Identifikasi Epilepsi Dengan Segmentasi 5 S Pada Klasifikasi Extreme Learning Machine
Abstract
Epilepsi adalah penyakit tidak menular yang ditandai dengan kejang akibat pelepasan listrik episodik tidak wajar atau banyak dari sel saraf dengan bermacam etiologinya. EEG adalah alat untuk merekam gelombang otak epilepsi. Perekaman EEG yang terlalu lama akan membutuhkan biaya tinggi dan membosankan. Pembacaan data EEG yang banyak juga akan melelahkan dan bisa terjadi kekeliruan. Dengan pengolahan sinyal digital yang baik maka penelitian ini menggunakan metode dengan data yang disegmentasi sinyal 5 s di daerah Temporal (T3) kemudian setelah disegmentasi dihitung ciri mean, varian, standar deviasi, kurtosis, dan skewness.

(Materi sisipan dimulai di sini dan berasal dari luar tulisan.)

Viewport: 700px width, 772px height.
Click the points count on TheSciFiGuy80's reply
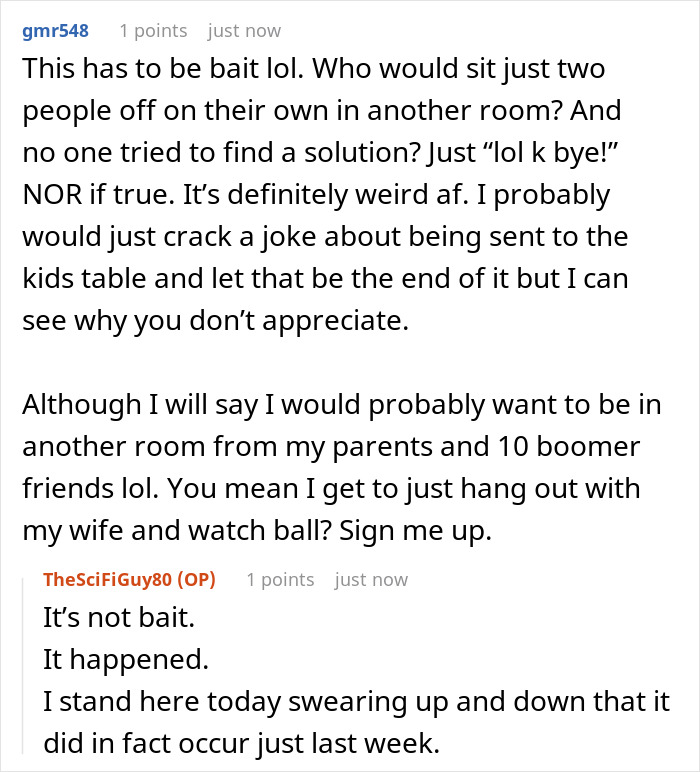click(x=280, y=580)
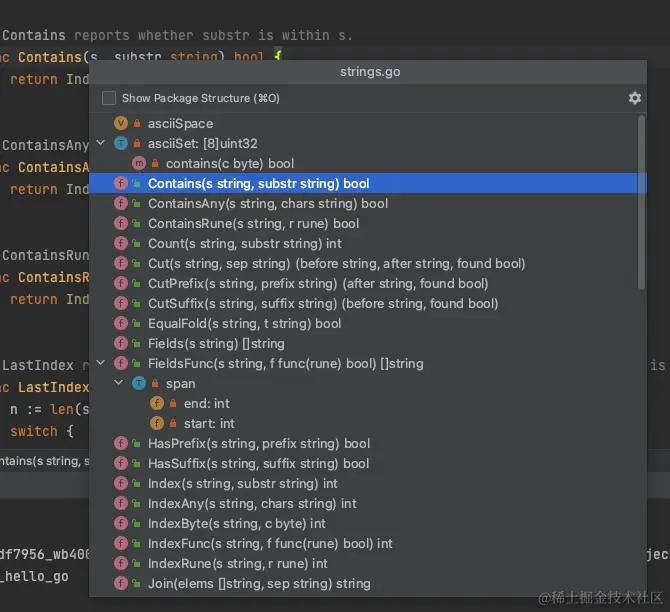
Task: Collapse the span type node
Action: click(x=118, y=383)
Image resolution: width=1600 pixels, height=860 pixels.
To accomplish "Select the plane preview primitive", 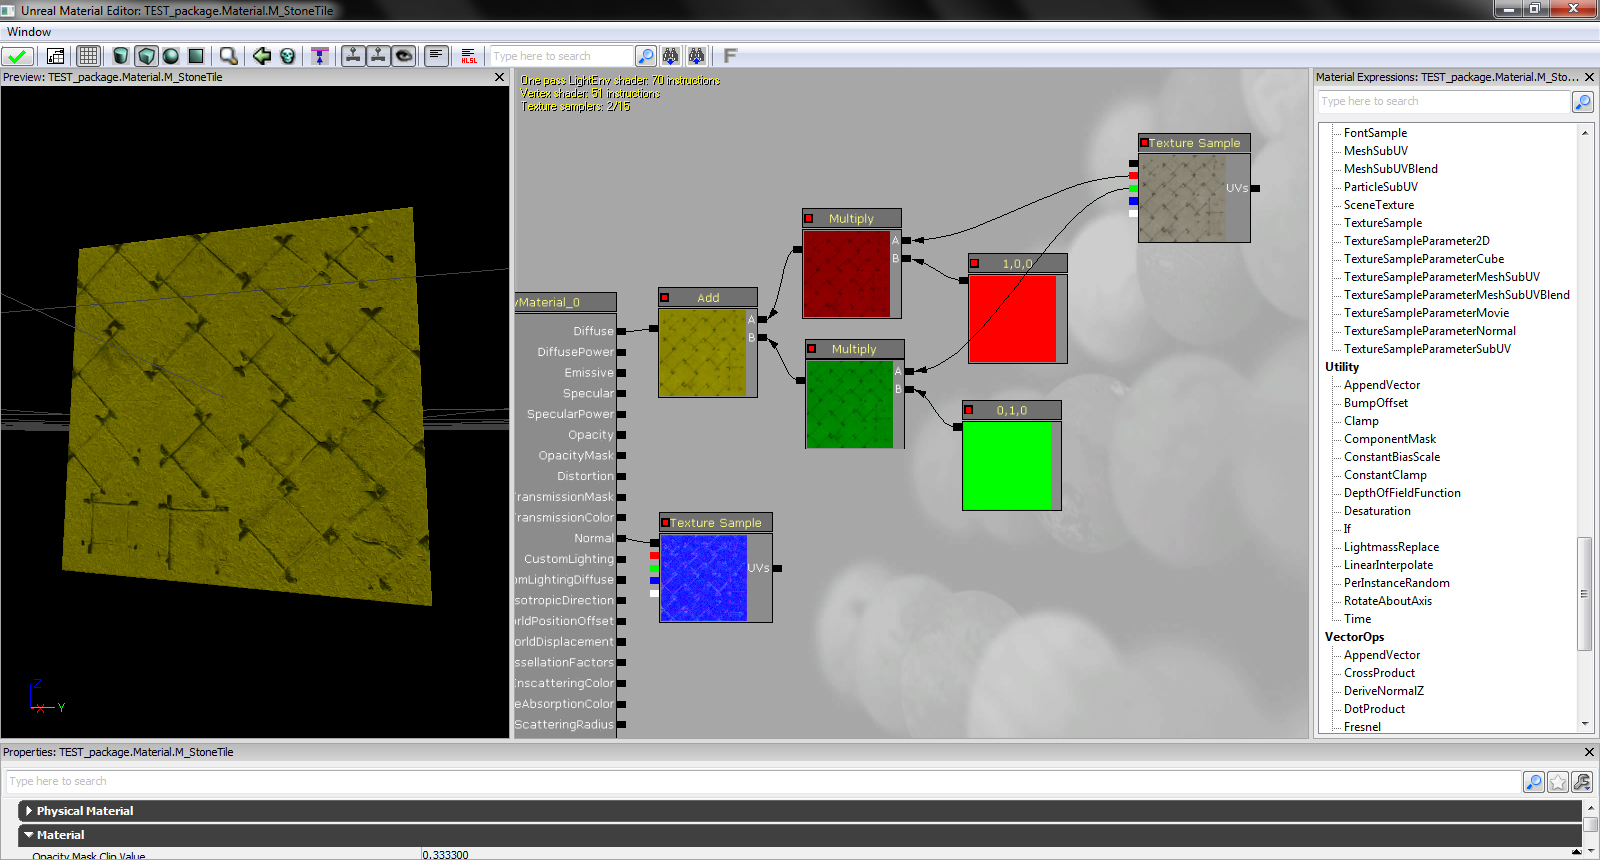I will tap(196, 56).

Data yang digunakan pada penelitian ini adalah 75 epilepsi dan 75 normal. Untuk mencapai akurasi yang tinggi maka klasifikasi yang digunakan Extreme Learning Machine (ELM) pada sinyal di filter dengan konvolusi least square linier phase FIR. Hasil akurasi yang diperoleh 99,8 % dengan ciri standar deviasi dengan sensivity 93,3 % dan spesitivity 96,3% kemudian ciri varian dengan akurasi 82,2% , sensitivity 80,6% dan spesitivity 81,4%.